Under this line are the records; write out word for word the part that begins at the line containing "This screenshot has width=1024, height=512." and ends at the line containing "Screen dimensions: 839x744", and no more.

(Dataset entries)
"""
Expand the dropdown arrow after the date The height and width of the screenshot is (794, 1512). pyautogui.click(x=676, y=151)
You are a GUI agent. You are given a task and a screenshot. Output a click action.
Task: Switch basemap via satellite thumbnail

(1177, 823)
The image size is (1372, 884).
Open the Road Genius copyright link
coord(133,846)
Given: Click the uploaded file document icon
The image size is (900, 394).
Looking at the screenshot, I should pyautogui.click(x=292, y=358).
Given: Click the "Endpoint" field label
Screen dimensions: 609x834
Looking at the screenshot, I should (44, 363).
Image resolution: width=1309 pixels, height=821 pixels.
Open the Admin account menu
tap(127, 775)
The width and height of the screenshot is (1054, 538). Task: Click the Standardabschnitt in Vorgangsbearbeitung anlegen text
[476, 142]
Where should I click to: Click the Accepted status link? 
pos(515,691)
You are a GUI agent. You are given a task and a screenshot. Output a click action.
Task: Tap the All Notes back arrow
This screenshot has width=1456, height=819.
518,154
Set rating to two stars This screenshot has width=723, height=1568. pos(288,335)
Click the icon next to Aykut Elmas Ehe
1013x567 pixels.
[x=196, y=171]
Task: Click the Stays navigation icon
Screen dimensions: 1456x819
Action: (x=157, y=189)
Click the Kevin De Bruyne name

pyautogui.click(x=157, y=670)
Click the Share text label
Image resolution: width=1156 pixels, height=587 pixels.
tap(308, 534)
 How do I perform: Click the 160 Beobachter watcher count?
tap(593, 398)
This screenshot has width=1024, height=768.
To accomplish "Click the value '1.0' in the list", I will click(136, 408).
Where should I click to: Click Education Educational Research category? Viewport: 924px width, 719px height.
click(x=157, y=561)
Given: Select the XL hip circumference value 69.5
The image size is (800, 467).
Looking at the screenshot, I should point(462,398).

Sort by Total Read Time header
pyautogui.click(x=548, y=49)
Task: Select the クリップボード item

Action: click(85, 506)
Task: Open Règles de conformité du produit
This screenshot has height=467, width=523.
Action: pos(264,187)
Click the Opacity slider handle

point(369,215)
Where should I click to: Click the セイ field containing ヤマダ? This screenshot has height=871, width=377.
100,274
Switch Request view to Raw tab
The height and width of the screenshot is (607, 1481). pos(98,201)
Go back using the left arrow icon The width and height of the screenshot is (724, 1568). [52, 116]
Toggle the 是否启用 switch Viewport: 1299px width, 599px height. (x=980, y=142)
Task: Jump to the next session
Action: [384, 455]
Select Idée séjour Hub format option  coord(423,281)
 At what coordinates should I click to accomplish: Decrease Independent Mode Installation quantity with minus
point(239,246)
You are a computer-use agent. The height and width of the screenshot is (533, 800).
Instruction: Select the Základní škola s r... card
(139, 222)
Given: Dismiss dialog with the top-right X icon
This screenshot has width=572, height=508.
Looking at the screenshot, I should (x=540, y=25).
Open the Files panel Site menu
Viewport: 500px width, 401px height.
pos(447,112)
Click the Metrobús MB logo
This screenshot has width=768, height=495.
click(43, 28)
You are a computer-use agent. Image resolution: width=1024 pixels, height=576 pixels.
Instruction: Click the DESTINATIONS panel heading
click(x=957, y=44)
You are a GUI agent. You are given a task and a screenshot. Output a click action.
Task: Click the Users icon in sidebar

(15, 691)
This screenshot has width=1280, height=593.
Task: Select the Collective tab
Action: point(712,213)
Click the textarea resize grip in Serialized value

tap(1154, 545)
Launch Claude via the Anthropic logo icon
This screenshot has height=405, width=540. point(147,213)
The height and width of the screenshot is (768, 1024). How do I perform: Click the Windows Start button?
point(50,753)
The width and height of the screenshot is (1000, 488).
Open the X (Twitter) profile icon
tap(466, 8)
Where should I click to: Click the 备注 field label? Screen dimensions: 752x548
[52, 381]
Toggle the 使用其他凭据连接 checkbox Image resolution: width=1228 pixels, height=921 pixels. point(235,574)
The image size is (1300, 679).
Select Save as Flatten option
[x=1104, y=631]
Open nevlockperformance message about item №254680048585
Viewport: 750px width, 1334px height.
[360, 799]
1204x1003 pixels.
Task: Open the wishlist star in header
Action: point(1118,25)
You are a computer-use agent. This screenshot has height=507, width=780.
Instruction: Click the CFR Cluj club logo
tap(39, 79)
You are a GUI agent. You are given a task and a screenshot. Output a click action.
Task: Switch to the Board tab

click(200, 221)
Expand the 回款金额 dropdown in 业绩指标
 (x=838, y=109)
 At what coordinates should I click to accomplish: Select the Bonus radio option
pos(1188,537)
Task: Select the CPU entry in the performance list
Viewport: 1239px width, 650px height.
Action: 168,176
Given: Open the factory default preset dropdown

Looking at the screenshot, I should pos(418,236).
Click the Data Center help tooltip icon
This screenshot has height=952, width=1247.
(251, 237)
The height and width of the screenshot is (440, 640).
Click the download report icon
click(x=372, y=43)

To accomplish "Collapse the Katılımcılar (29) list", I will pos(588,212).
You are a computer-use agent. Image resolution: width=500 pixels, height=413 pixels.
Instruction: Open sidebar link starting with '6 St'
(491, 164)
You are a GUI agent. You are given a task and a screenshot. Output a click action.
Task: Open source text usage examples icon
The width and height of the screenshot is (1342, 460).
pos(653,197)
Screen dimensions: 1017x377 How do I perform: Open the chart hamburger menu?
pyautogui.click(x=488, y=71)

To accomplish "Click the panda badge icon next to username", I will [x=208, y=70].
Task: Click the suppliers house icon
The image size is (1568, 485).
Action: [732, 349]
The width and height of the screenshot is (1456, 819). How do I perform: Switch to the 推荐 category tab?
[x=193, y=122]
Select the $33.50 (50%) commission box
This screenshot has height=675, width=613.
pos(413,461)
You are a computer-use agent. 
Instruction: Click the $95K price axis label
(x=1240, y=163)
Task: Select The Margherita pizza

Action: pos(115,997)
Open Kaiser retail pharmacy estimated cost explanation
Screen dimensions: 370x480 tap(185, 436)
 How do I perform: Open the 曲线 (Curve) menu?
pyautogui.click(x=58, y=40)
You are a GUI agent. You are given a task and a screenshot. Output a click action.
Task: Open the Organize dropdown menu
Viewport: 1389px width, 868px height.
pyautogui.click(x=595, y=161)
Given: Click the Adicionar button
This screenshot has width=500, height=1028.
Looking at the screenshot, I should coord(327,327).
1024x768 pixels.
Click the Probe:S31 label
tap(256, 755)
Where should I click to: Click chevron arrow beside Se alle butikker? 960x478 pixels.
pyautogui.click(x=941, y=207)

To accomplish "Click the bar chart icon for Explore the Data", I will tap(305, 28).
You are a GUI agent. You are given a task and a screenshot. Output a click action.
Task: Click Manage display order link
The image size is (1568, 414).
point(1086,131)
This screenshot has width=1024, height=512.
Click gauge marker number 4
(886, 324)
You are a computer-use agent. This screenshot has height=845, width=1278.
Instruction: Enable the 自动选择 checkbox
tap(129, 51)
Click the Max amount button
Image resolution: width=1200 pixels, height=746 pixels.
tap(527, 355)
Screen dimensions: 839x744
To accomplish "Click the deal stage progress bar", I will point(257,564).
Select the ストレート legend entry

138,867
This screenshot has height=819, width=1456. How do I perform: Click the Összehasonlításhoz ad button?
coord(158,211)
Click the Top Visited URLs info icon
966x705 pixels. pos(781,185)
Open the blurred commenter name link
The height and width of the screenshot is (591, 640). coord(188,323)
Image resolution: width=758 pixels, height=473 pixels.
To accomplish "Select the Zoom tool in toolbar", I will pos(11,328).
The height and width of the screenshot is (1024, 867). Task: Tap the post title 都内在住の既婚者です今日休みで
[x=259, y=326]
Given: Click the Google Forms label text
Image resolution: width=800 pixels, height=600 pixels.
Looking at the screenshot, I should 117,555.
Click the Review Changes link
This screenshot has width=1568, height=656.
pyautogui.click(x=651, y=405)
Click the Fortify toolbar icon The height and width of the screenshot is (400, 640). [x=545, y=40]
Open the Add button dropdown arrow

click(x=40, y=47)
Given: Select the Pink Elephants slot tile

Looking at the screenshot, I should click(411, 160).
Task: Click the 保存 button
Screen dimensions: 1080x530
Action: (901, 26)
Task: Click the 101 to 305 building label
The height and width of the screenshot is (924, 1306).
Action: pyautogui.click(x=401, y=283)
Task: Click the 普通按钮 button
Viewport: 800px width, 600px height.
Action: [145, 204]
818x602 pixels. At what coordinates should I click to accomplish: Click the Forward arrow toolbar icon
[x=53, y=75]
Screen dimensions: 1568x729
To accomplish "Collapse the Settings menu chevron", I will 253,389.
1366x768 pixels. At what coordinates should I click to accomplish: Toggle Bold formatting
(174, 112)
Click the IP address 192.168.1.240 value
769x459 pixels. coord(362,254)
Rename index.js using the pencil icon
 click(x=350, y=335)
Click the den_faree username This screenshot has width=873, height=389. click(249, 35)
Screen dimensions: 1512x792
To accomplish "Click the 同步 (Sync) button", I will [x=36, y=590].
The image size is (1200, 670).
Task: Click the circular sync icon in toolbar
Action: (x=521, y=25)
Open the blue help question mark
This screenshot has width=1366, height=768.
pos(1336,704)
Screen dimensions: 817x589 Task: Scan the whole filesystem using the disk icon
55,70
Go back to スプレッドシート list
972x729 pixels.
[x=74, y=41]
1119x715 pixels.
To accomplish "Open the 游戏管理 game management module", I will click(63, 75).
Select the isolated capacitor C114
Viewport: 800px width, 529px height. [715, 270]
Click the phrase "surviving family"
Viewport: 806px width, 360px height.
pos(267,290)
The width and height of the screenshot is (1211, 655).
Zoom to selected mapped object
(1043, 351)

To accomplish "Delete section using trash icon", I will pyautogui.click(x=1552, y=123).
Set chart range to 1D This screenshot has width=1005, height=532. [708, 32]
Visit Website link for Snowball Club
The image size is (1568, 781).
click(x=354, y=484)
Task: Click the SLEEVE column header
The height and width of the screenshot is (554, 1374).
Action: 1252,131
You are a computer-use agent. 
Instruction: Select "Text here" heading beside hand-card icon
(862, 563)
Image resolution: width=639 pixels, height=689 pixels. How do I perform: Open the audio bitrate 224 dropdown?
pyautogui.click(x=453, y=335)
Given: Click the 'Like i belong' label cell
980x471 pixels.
"""
EXERCISE RESPONSE:
This screenshot has width=1024, height=512.
Click gauge marker number 4
(886, 324)
You are a computer-use agent. This screenshot has height=845, width=1278.
Instruction: Enable the 自动选择 checkbox
tap(129, 51)
Click the Max amount button
Image resolution: width=1200 pixels, height=746 pixels.
tap(527, 355)
Screen dimensions: 839x744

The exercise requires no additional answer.